Notwithstanding this, other defendants might have cracked under the pressure of the sums involved and brokered a settlement. But neither the Bank of England nor Ernst & Young saw things that way. So each case lumbered on endlessly in the commercial court, until finally, in each case, the claimants recognised that enough was enough and in each case the litigation collapsed. In Three Rivers it collapsed quite literally, counsel coming into court one morning and unexpectedly announcing the discontinuance of the claim.
One can debate whether the cases could have been managed differently but once the cases came to trial, no amount of case management would ever have prevented them taking up a very large amount indeed of court time. The problem arose rather earlier.

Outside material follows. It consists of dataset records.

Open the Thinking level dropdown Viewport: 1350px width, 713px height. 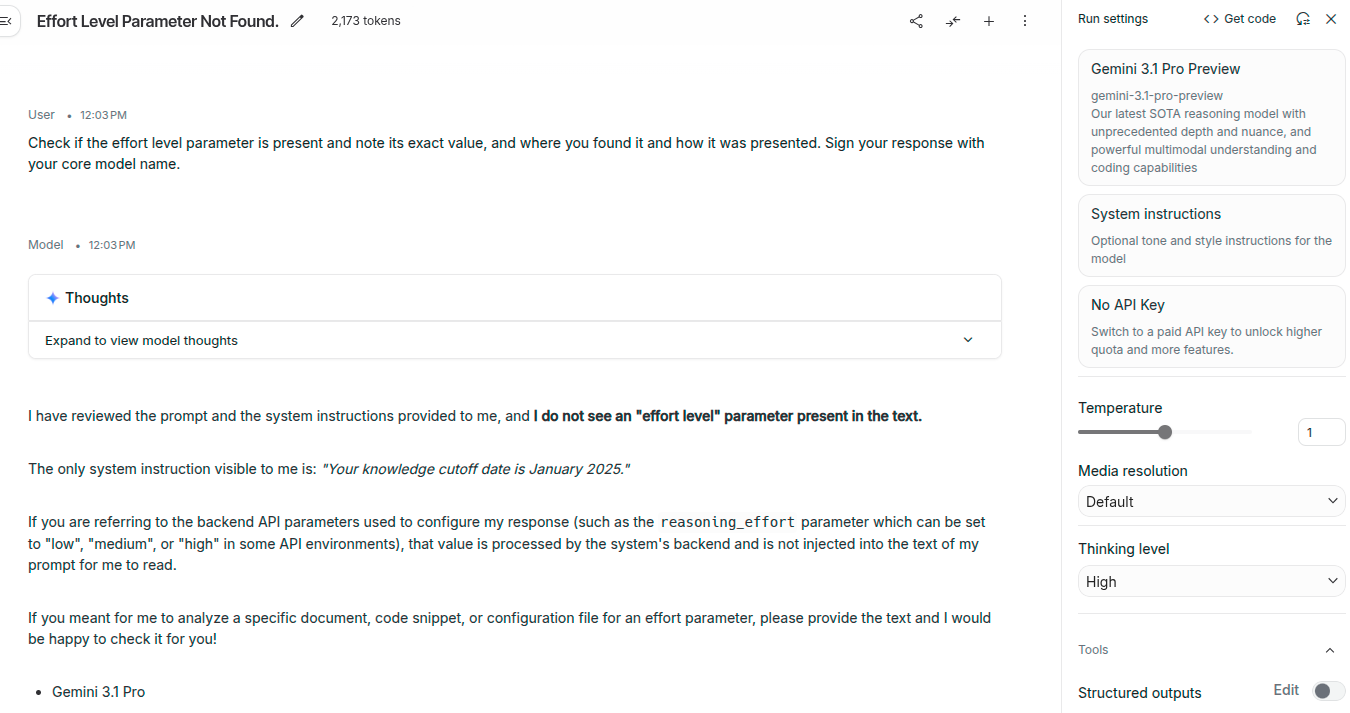tap(1211, 581)
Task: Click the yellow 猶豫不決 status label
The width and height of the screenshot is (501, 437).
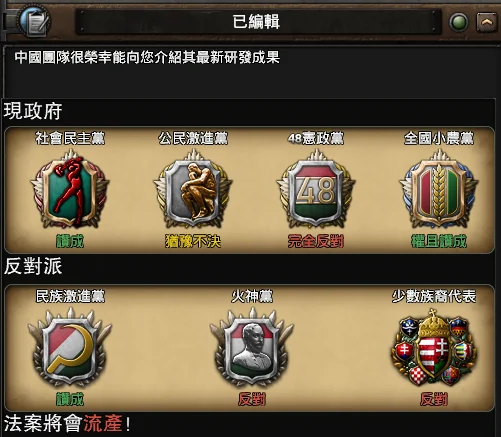Action: [193, 241]
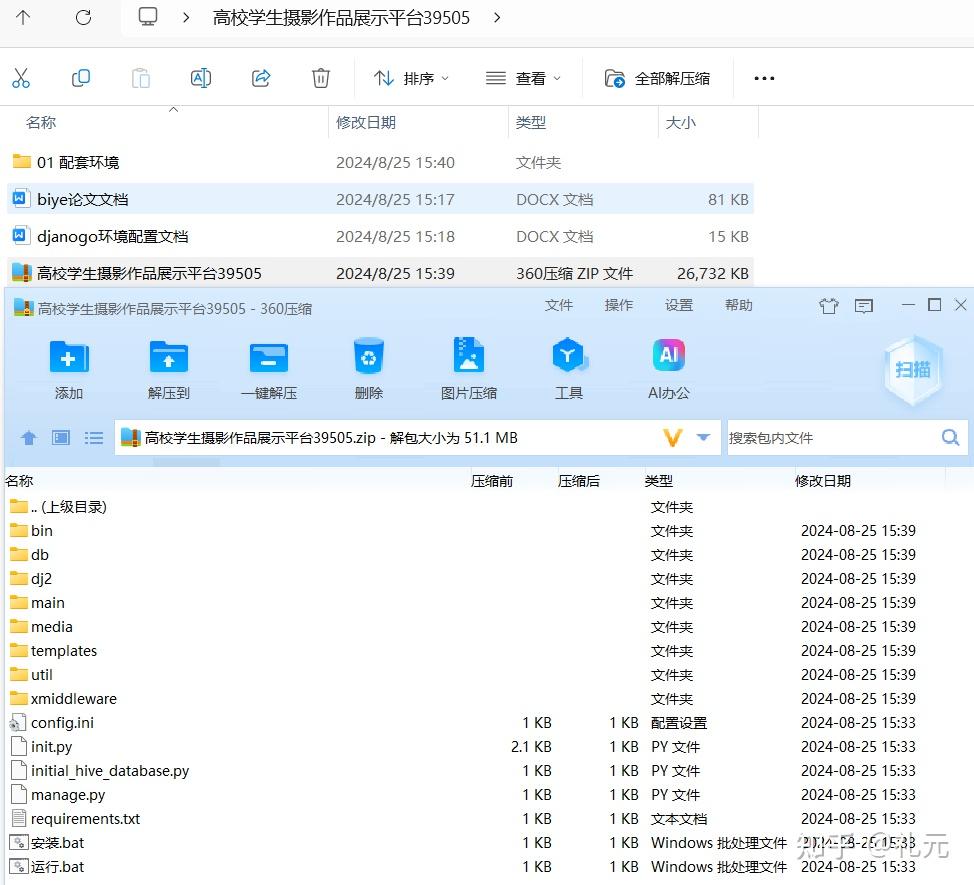The width and height of the screenshot is (974, 885).
Task: Open the 设置 menu in 360压缩
Action: tap(679, 306)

In Three Rivers, the defendants tried to strike out the case at the outset as hopeless. The judge (the current Master of the Rolls) struck it out. The Court of Appeal affirmed the decision. In 1992 Lord Justice Bingham’s inquiry into the BCCI collapse had comprehensively reviewed the conduct of the Bank of England and barely regarded the Bank of England’s conduct as negligent. As one would expect from Lord Bingham, no stone was left unturned. So for the claimants to claim that the Bank of England were guilty of misfeasance in public office, a cause of action which required the high test of “subjective recklessness” looked an entirely hopeless endeavour.

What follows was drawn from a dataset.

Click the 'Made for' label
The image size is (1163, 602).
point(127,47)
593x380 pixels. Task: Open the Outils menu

In the House of Lords, Lord Hobhouse and Lord Millett advocated dismissing the appeal and striking out the claim. Their criticisms of the claimants’ case are both devastating and unanswerable, as well as prescient. But the other three law lords took a different view, declining to strike out the claim. They said that the opinions in the Bingham report were inadmissible for this purpose, a conclusion difficult to reconcile with common sense, and, crucially, made it clear that the court would not normally strike out highly complex cases of this nature in advance of trial.
These statements of principle were widely, and correctly, interpreted as the death-knell for strike-out applications in big cases. An attempt was in fact made to strike out the equally hopeless Equitable Life but the claimants rebuffed that by citing the House of Lords in Three Rivers. And thus both of these mega-cases came to trial, with judicial approval in each case for the claimants to have their day (or couple of years) in court.

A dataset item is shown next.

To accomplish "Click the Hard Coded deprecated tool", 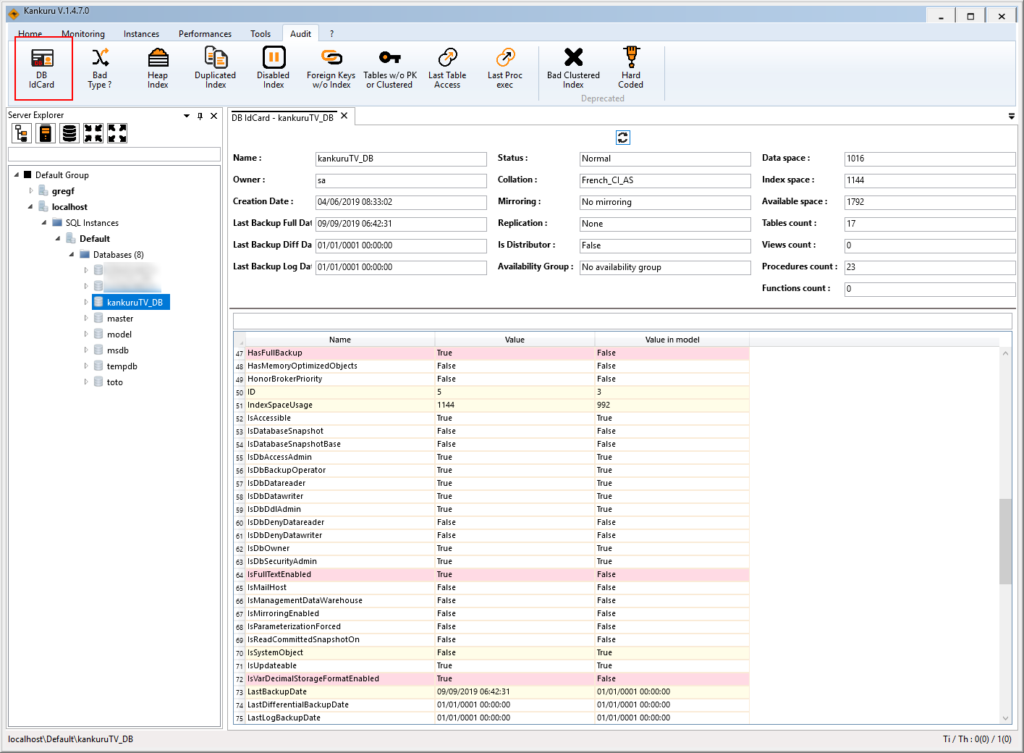I will pos(630,68).
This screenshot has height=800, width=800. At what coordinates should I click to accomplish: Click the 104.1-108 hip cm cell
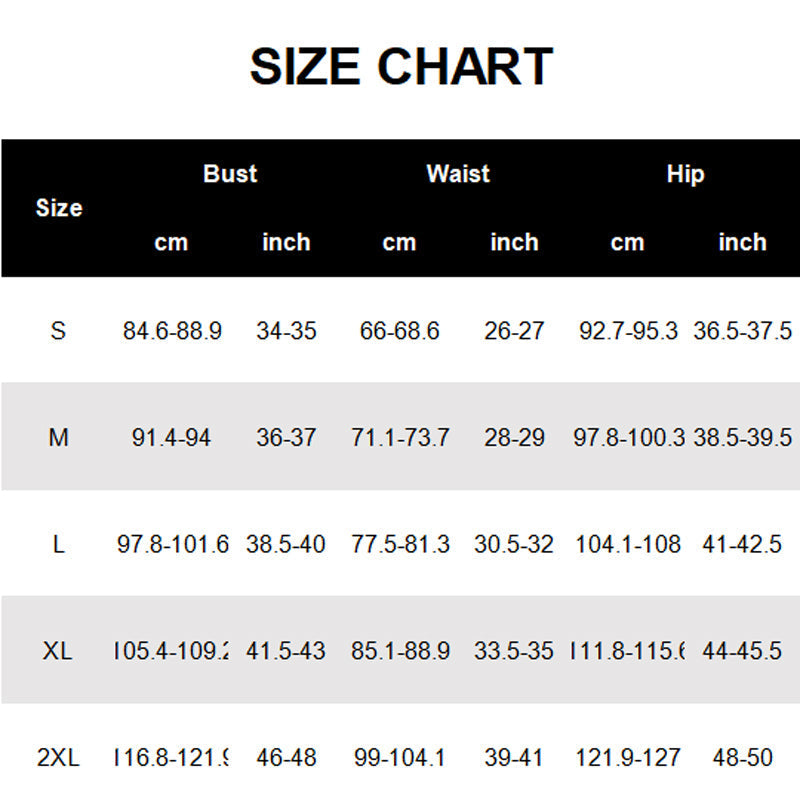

The real culprits are those three Law Lords, not the commercial court. But what is the solution? There is no problem with the test for striking out a case: does it have a real prospect of success? The problem is the application of the test. But how does one change that? Neither a first instance judge nor the Court of Appeal can alter that. And it may be a generation before the House of Lords has an opportunity to review what was said in Three Rivers, as strike-out applications tend not to reach the House of Lords.
So good luck to the Aikens reforms. It is true that long cases need stringent case management and the report stresses that. Mr Justice Aikens has always been a leader in the field of proactive case management of long cases. Someone will just have to encourage their lordships’ house to revisit their comments in Three Rivers and to make it clear that in appropriate cases the court will take a robust approach to a strike out, even in mega-cases.